◆ Extracted entries
=====
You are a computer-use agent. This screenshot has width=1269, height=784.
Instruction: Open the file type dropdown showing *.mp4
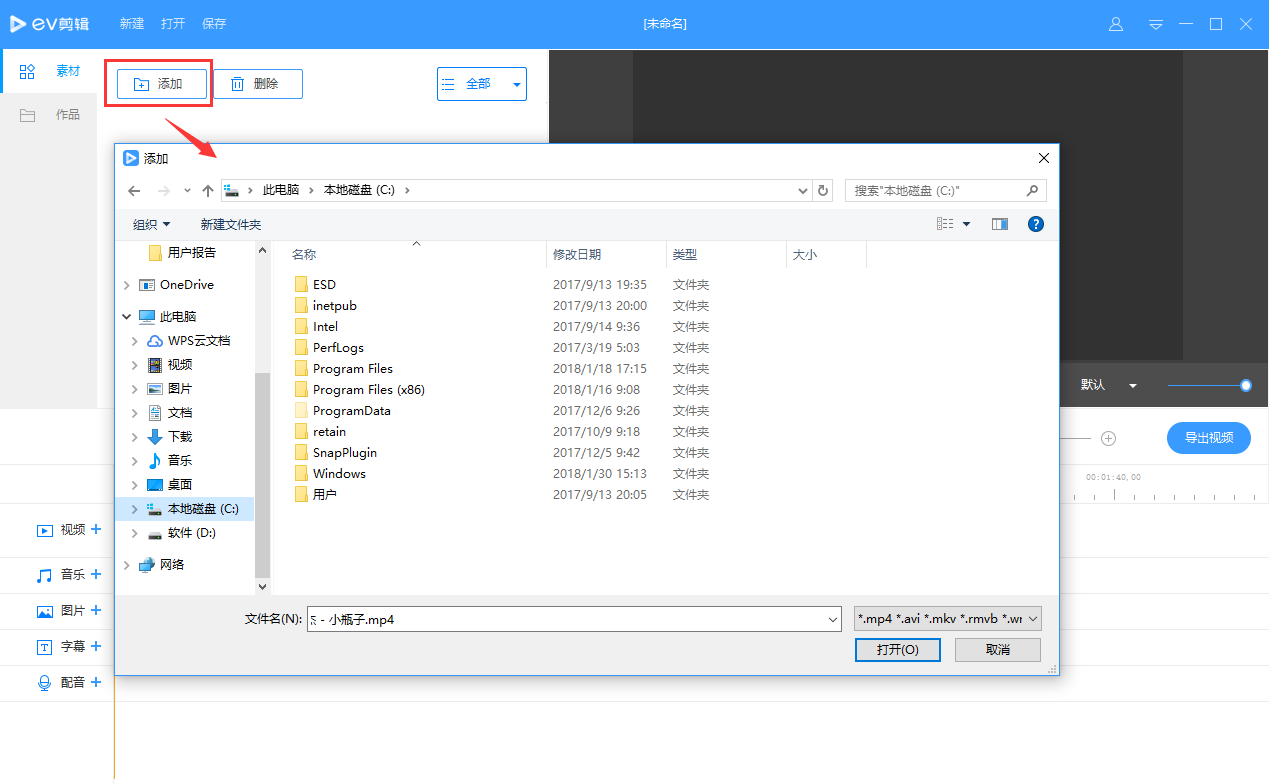coord(946,618)
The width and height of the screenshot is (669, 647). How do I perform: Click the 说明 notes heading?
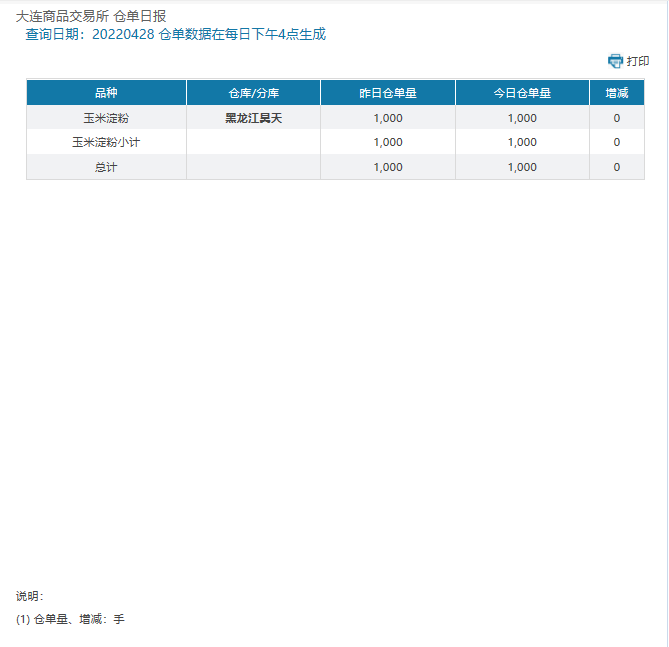click(30, 596)
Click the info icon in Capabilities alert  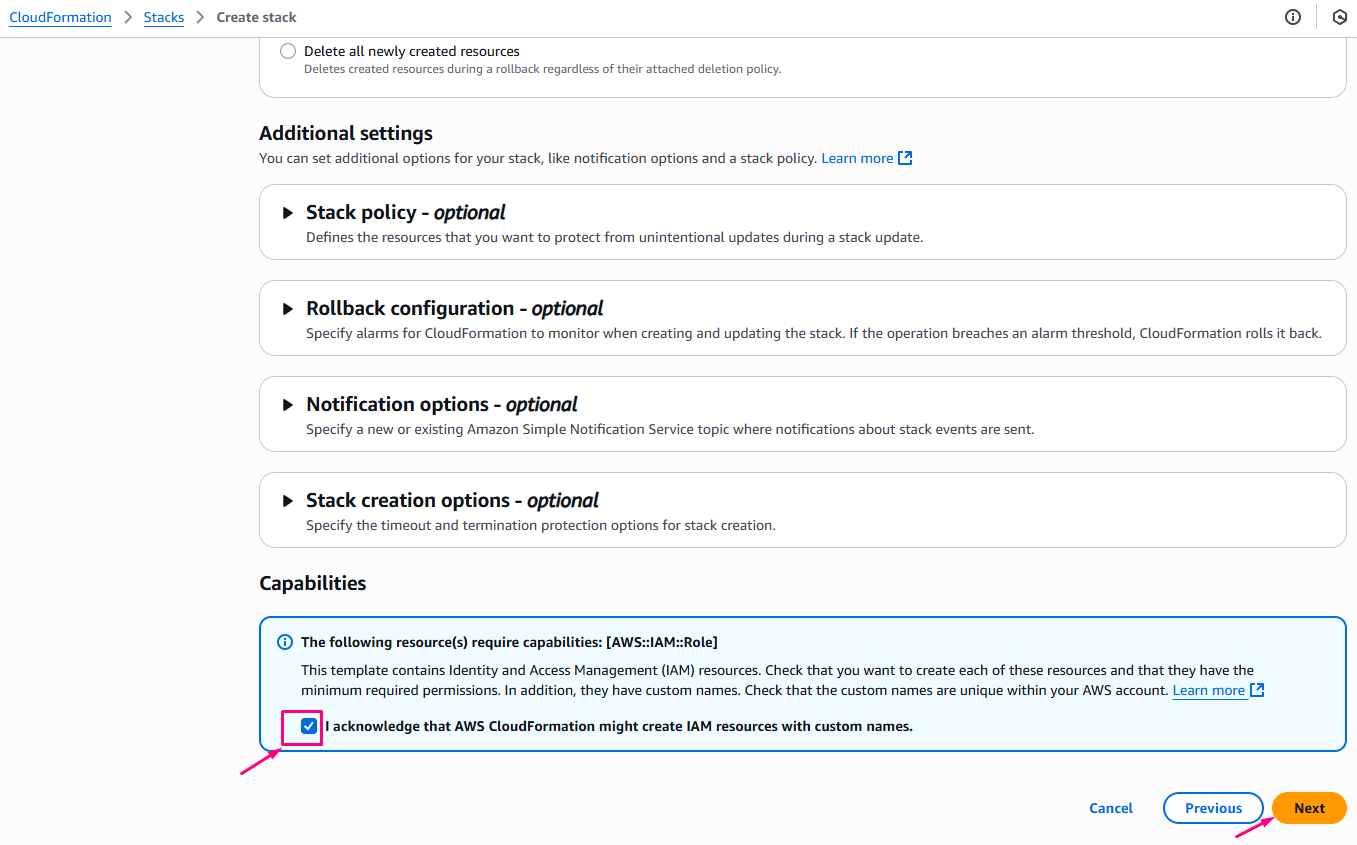[x=285, y=642]
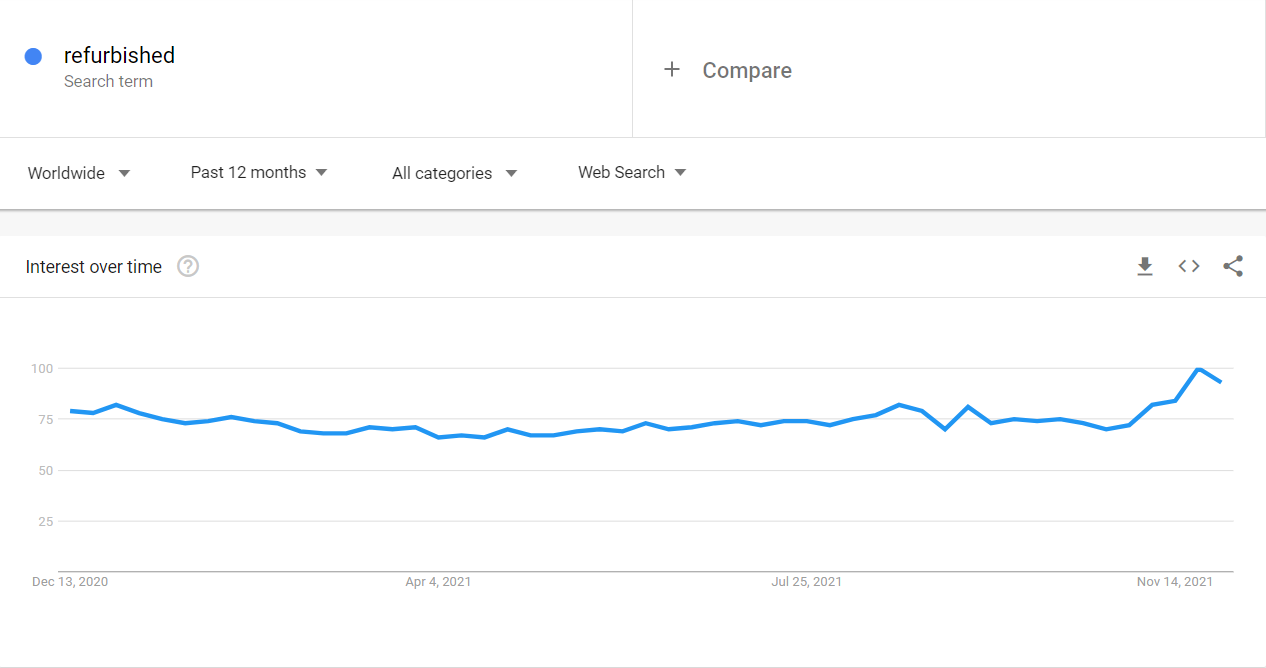Select the Apr 4, 2021 axis date
The width and height of the screenshot is (1266, 668).
click(438, 581)
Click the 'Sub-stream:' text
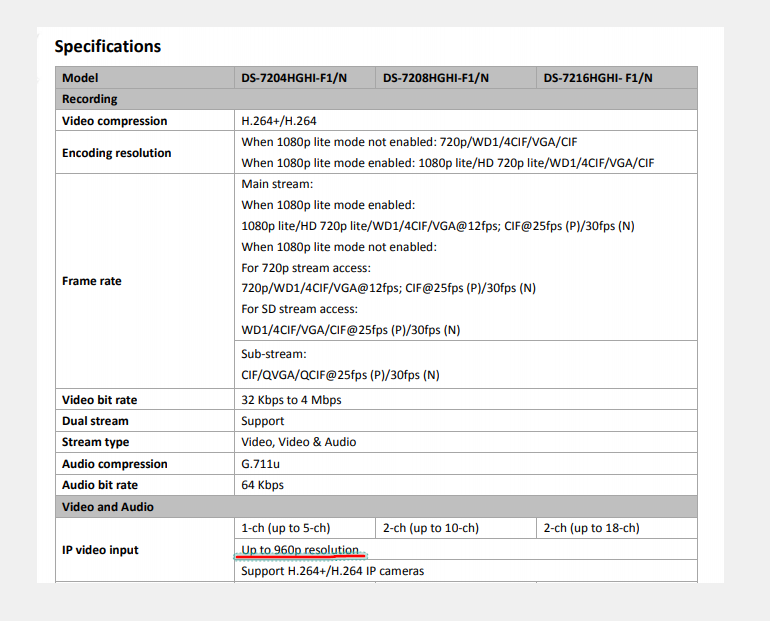 point(274,354)
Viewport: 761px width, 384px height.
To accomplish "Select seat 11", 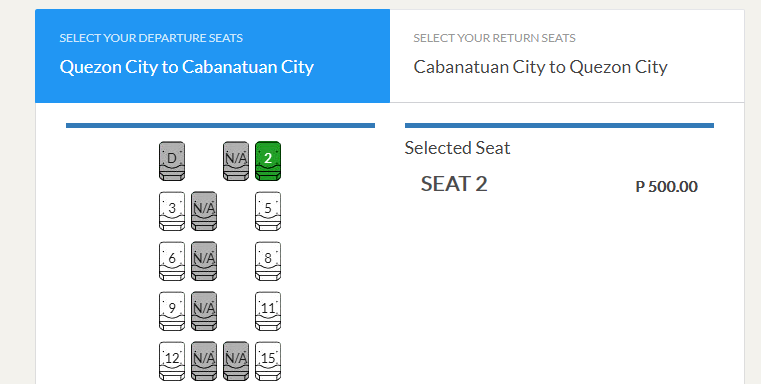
=====
◆ Short problem
State how many lines in the listing contain the string "width", treating uppercase and lowercase as different, and reply with only the number.

◆ Solution
4